PAGE
* Start *
Thus, the person who wrote such claims in the report was very likely making an erroneous and inappropriate claim.
If, however, you are fortunate to have something that approximates a true simple probability sample (as opposed to one arrived at through a multi-stage sampling protocol), the equation for calculating a biased estimate for sampling error is this:
(+/-) sampling error = (+/-) z * SQRT (p * q/n)
where
z is the z value for any given level of confidence (e.g., z = 1.96 for the 95% confidence level
p is the observed sample proportion
q = 1 - p
n = number in sample associated with p
(+/-) indicates the positive or negative value of ...
(Note: The term n - 1 may be substituted for n to produce the unbiased estimator.)
* End *
OBJECTIVE
Answer these questions from the sampling error passage above.
(a) What z value is given for the 95% confidence level?
(b) How is q defined in the formula?
(c) What term may replace n to produce the unbiased estimator?

STORED ROWS
* Start *
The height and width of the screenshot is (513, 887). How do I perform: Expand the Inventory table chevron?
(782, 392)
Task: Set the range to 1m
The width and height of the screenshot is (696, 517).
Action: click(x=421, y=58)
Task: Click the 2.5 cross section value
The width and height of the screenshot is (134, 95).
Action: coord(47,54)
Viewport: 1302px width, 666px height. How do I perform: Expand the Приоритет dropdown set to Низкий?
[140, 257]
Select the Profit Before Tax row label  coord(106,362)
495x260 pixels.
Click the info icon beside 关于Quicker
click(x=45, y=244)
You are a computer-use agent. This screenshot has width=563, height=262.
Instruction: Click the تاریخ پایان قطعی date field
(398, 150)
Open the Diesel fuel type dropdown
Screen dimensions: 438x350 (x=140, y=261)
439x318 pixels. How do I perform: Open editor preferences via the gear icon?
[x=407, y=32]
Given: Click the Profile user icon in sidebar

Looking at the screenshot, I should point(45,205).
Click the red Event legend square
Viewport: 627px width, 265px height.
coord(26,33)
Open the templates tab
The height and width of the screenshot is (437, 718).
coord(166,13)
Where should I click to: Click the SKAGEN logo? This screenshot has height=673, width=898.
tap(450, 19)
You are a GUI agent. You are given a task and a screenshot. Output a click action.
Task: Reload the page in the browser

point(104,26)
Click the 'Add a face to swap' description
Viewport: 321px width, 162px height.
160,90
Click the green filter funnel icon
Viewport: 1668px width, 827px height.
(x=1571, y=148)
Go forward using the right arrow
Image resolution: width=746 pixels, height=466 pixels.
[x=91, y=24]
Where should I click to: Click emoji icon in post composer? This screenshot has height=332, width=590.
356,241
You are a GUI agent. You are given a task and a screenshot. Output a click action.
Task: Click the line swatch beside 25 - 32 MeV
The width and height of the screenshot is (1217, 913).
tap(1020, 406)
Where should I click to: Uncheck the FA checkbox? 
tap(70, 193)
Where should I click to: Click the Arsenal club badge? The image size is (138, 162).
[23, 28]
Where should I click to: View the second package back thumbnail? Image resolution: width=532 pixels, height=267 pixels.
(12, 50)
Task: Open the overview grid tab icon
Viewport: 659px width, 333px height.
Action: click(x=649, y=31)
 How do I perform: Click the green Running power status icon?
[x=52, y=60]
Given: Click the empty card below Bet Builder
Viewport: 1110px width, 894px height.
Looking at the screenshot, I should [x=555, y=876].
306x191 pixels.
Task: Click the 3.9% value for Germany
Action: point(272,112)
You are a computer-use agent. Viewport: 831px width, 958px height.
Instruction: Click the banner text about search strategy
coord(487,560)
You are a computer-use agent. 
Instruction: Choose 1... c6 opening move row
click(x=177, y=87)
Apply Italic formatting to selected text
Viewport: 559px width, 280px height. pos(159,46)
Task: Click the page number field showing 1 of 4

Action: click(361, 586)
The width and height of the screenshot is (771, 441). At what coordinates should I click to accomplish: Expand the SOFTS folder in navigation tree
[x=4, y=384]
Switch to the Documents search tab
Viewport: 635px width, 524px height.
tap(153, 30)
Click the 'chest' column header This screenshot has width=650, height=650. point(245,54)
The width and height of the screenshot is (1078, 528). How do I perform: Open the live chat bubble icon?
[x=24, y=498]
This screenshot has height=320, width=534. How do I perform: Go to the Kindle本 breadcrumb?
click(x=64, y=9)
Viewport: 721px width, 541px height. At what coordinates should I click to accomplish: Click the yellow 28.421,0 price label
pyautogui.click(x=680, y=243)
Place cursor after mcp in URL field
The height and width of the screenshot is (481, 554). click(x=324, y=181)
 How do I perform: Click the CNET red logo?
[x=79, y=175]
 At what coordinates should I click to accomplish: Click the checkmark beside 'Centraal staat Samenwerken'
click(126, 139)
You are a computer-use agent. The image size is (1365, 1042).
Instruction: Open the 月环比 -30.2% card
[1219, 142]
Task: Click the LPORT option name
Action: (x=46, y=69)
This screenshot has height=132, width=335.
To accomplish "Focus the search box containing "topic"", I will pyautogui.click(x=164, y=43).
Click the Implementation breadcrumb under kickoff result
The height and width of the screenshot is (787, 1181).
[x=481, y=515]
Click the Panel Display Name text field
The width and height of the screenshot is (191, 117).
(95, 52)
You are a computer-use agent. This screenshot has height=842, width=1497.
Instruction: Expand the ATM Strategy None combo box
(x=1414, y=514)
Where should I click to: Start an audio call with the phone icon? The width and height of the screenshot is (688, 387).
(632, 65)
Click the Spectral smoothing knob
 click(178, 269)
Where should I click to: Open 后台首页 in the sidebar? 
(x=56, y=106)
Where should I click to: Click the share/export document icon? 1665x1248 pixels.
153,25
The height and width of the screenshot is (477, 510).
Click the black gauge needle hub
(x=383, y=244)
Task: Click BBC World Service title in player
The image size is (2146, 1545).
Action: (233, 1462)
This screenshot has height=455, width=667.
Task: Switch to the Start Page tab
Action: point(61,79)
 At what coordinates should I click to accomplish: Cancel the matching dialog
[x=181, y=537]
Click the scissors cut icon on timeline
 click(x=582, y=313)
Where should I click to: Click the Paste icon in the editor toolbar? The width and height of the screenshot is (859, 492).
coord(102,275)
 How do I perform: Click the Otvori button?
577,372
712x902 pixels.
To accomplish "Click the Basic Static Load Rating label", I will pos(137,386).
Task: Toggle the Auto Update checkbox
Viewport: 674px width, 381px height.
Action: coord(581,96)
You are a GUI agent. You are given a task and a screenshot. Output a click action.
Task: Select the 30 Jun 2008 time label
* End *
ANSWER TO THIS TASK
(a) 1.96
(b) q = 1 - p
(c) n - 1